■ RAW DATA
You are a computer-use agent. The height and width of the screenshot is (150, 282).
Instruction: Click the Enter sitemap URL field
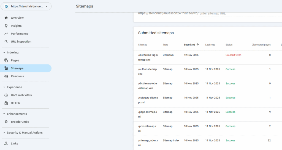[237, 13]
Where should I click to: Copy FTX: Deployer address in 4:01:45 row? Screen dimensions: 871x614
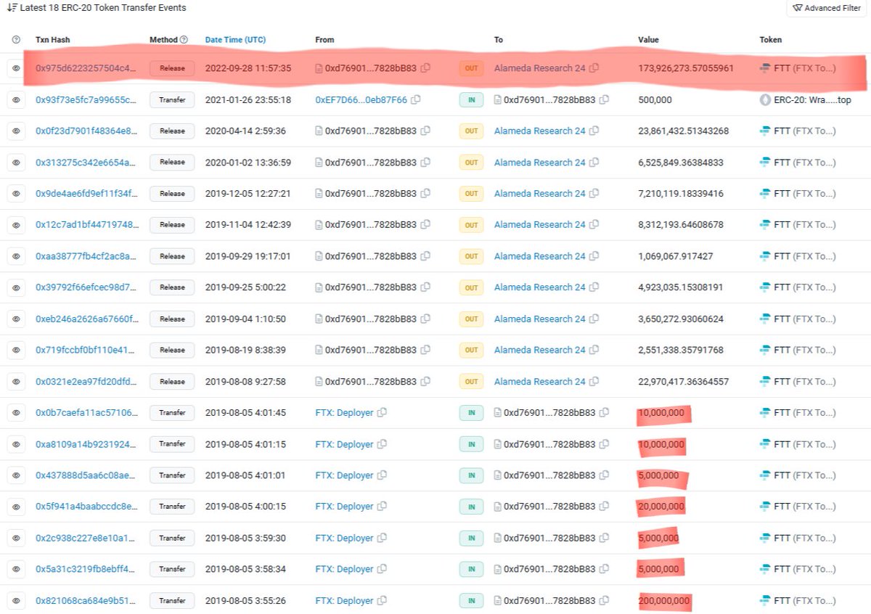(382, 413)
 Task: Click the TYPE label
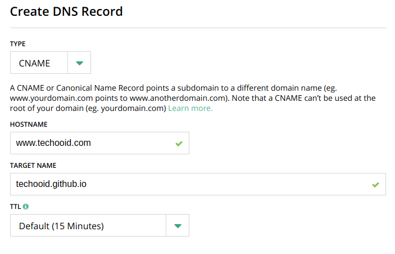(18, 44)
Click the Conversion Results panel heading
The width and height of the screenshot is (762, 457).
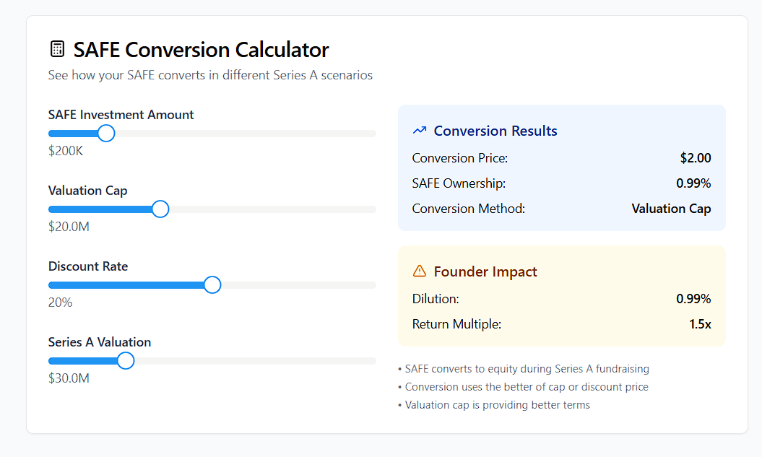pyautogui.click(x=495, y=131)
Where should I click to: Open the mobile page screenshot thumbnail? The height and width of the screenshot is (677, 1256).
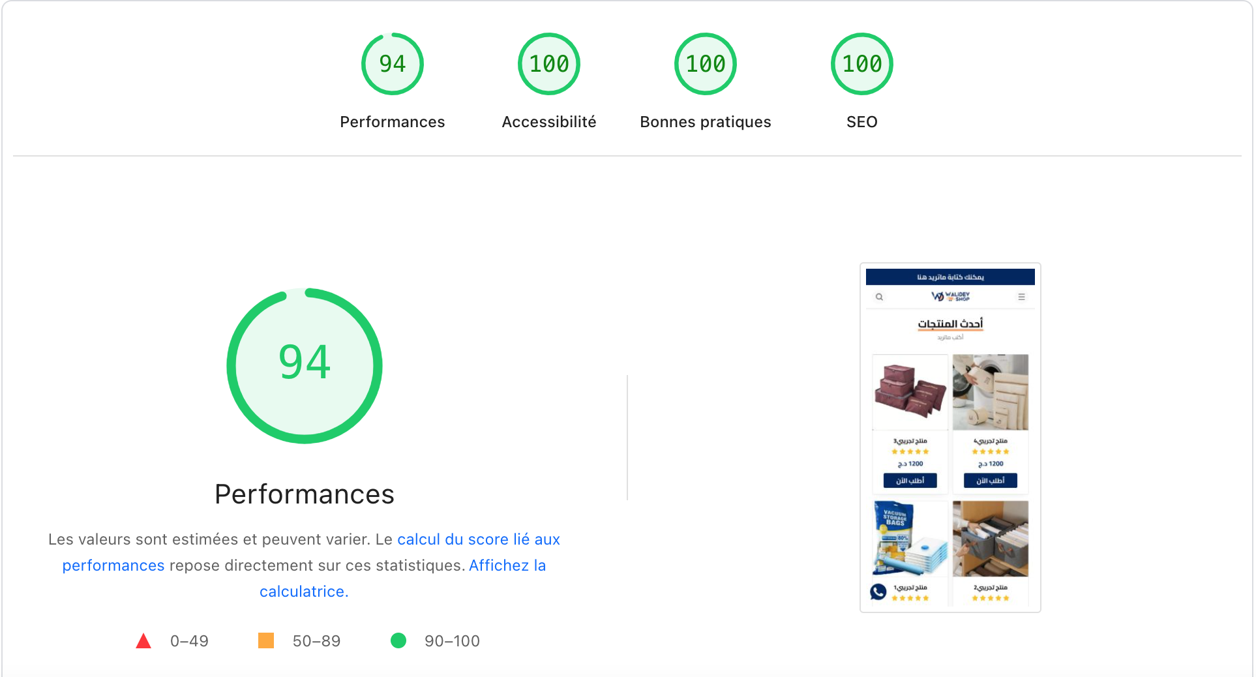(x=950, y=438)
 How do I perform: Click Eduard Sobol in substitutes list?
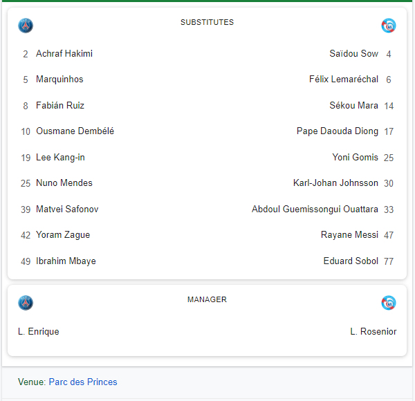coord(351,261)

■ ASSIGNMENT
Give back the entire listing verbatim, without the pictures.

■ FINISHED TASK
You are a computer-use agent. The height and width of the screenshot is (150, 282).
Instruction: Click the Enter sitemap URL field
[237, 13]
Where should I click to: Copy FTX: Deployer address in 4:01:45 row? Screen dimensions: 871x614
(382, 413)
 Task: Click the TYPE label
(18, 44)
Click the Conversion Results panel heading
The width and height of the screenshot is (762, 457).
pyautogui.click(x=495, y=131)
Where should I click to: Open the mobile page screenshot thumbnail? The height and width of the screenshot is (677, 1256).
(x=950, y=438)
 How do I perform: Click Eduard Sobol in substitutes list?
coord(351,261)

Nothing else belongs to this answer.